Back to the Future (of Identity)

Lately the proposals for “identity oneness” are back in force. And for me, deja vu. I’ve been through the year of PKI and so many grand efforts that I long ago came down on Kim Cameron’s side that what we have here, folks, is a “metaverse” of identity. But that doesn’t mean that aspirants to ubiquity or utopia won’t continue reaching for the stars, God bless them. So let’s continue the discussion I started in an earlier post titled Back to the Future (of Federation).

My article about the Jericho Forum’s latest proposal to bring sanity to our world of digital identity chaos is now up on the RSA blog: Jericho Forum Proposes Bring Your Own Identity (BYOI). Here’s a short summary:

In its 25-page “Global Identity: Challenges, pitfalls and solutions” white paper based on its previous “Identity Commandments,” the Jericho Forum diagnoses Internet identity problems and proposes a cure for their ills. The white paper is fundamentally right about privacy and identity in some ways, but in proposing that the industry can create BYOID based on a singular set of standards, [that device makers, platform vendors, governments and applications will all agree to so that one can use a single trusted device and standard protocol for all one’s authentication and authorization needs] it may oversimplify the solution. Jericho’s “Global Identity Foundation” may ultimately achieve success as a knowledge and innovation center, but establishing [it] will be challenging.”

The Fido Alliance has a similar architecture based on specifications for a universal authentication factor (UAF) and a universal second factor (U2F).
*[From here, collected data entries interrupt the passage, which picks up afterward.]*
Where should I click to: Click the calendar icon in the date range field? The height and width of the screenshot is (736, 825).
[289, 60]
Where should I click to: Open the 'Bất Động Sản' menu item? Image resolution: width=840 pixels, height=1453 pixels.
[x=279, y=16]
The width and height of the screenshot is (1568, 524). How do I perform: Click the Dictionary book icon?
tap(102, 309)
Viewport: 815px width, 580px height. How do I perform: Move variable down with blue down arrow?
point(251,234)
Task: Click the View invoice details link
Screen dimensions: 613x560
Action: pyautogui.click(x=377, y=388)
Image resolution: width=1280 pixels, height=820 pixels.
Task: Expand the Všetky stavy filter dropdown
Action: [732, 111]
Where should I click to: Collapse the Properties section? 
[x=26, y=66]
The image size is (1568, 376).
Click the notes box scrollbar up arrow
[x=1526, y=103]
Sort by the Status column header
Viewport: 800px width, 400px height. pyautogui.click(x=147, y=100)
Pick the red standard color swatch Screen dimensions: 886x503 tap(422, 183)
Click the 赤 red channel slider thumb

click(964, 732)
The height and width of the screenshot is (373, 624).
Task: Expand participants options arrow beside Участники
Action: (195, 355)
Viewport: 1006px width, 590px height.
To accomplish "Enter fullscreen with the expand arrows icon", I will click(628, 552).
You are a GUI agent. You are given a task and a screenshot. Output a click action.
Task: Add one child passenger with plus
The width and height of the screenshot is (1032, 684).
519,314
It came up for discussion by an all-star team of identity experts in a Future of Authentication panel at RSA conference. (I’ve got an article in the queue about that panel as well.) Fido Alliance does have a number of industry heavyweights including Google, Microsoft and ARM. Could it start to achieve Jericho’s dream?

I don’t want to steal the thunder from my article that’s been waiting a couple months for publication, but I’ll just flash to Bob Blakley’s question for the same Fido panel: “It’s the nature of secrets to be ephemeral and devices to be vulnerable; is it a good idea to even put strong authentication on a sub-$500 consumer device that floats around in your pocket?” That rapier-thrust was followed by some speculation on whether identity provider services could further manage the risk. But that discussion devolves into questions on privacy, who controls the services and whether they aggregate too much risk.

So, I’m looking back again now at Kim Cameron’s identity blog for The Identity Metasystem.

“The root of these problems is that the Internet was designed without a system of digital identity in mind. In efforts to address this deficiency, numerous digital identity systems have been introduced, each with its own strengths and weaknesses. But no one single system meets the needs of every digital identity scenario. And even if it were possible to create one system that did, the reality is that many different identity systems are in use today, with still more being invented. As a result, the current state of digital identity on the Internet is an inconsistent patchwork of ad hoc solutions that burdens people with different user experiences at every web site, renders the system as a whole fragile, and constrains the fuller realization of the promise of e-commerce.”

At the same time, federation fan that I am, I can’t dismiss the Jericho’s paper’s statement that federation doesn’t scale because the underlying trust models don’t scale. Indeed we’ve seen that in recently publicized OAuth federations’ covert redirect vulnerabilities. I suppose the world is, and always will be, a Tower of Babel.

How could one design digital identity into this Internet of Babel? It’s actually more than a technical problem and its not amenable to a single technical solution. However, I think we can come up with a better framework and I may write another post about that in the near future.